Ziel schon damals: eine Krankenversicherung für alle US-Bürger. Während unseres Gesprächs kam in seinem Büro ein Fax an, das er mir mit breitem Lächeln zeigte. Die Anschrift: An den Kommunisten Uwe Reinhardt.

Immerhin: Es gibt in den USA durchaus Menschen, die auf Solidarität setzen. Am Tag der Wahl steht vor einem Wahllokal in Princeton im Bundesstaat Rhode Island eine einsame Frau mit einem Schild im strömenden Regen, um für eine unabhängige Bürgermeisterkandidatin zu trommeln.

Sie heißt Jill und sagt mir, dass sie nichts von den großen Parteien halte, sie seien unehrlich und produzierten leere Phrasen. Jill setzt auf Werte wie Empathie und Solidarität mit Menschen, die im sozialen Abseits stehen.

Und genau für diese Werte stehe die Bürgermeisterkandidatin Anne Witman. Jills Einsatz im Regen ist am Ende vergebens. Die Kandidatin verliert die Wahl.

„Lass uns zum Schießstand gehen!“

Ich habe bei meinen Reisen durch die USA zuweilen irritierende Erlebnisse. In einem Strandcafé bei Galveston an der Südküste von Texas komme ich im Sommer letzten Jahres ins Gespräch mit Bob, der lange in Deutschland stationiert war.

Bob ist Polizist in einem kleineren Nachbarort von Galveston. Obamacare interessiere ihn wenig, räumt er auf Nachfrage ein, weil er im Dienste des Staates stehe und selbst gut krankenversichert sei.

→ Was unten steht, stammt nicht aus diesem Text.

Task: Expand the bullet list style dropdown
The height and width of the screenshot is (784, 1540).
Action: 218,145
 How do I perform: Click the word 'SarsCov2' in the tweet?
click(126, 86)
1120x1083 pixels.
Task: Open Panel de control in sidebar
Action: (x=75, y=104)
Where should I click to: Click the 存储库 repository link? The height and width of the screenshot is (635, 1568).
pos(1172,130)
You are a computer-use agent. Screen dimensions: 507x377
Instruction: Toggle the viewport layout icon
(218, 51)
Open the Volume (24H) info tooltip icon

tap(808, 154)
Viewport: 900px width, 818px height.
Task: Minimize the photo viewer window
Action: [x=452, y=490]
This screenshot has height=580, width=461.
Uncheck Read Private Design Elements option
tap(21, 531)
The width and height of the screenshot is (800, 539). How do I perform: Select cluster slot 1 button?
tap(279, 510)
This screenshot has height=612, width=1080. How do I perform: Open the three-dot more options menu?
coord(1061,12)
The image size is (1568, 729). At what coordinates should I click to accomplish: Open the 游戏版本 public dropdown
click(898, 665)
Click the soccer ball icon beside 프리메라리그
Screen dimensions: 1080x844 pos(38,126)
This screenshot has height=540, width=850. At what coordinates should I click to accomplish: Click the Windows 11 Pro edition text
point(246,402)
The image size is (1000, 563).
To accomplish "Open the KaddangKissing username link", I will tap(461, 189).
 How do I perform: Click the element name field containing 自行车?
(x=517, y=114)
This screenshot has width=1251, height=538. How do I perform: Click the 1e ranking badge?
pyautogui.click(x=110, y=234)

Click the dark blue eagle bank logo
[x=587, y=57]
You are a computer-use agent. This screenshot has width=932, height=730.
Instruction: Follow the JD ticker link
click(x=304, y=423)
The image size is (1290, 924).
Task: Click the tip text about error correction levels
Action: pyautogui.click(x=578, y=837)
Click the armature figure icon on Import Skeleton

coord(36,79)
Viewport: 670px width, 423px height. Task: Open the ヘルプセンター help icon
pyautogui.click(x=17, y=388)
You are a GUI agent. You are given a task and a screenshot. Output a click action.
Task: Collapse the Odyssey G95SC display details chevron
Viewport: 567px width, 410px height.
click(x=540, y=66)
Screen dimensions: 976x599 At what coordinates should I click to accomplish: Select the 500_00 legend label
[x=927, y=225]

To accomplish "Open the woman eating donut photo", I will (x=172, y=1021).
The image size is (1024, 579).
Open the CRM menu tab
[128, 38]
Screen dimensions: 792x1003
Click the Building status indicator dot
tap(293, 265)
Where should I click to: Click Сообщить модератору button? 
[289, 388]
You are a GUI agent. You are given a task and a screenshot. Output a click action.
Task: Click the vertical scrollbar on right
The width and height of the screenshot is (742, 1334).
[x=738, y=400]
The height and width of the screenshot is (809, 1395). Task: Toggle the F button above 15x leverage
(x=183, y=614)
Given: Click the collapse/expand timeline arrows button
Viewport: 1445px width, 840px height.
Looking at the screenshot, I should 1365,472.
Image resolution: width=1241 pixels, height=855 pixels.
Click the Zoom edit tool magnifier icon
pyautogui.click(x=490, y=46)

Er hegt für mich offenbar genauso viel Sympathie wie für Donald Trump („der tut etwas für uns“) und macht mir einen bizarren Vorschlag: „Lass nun doch rüberfahren in meinen Heimatort zum Schießstand. Wir haben supermoderne Waffen und könnten ein wenig herumballern, das macht Spaß“.

Ich lehne ab, bedanke mich höflich und setze mich ins Auto. Im Radio ertönt Willi Nelsons Ohrwurm „On the road again“. Schnell weg von hier, denke ich. Amerika, es reicht mal wieder.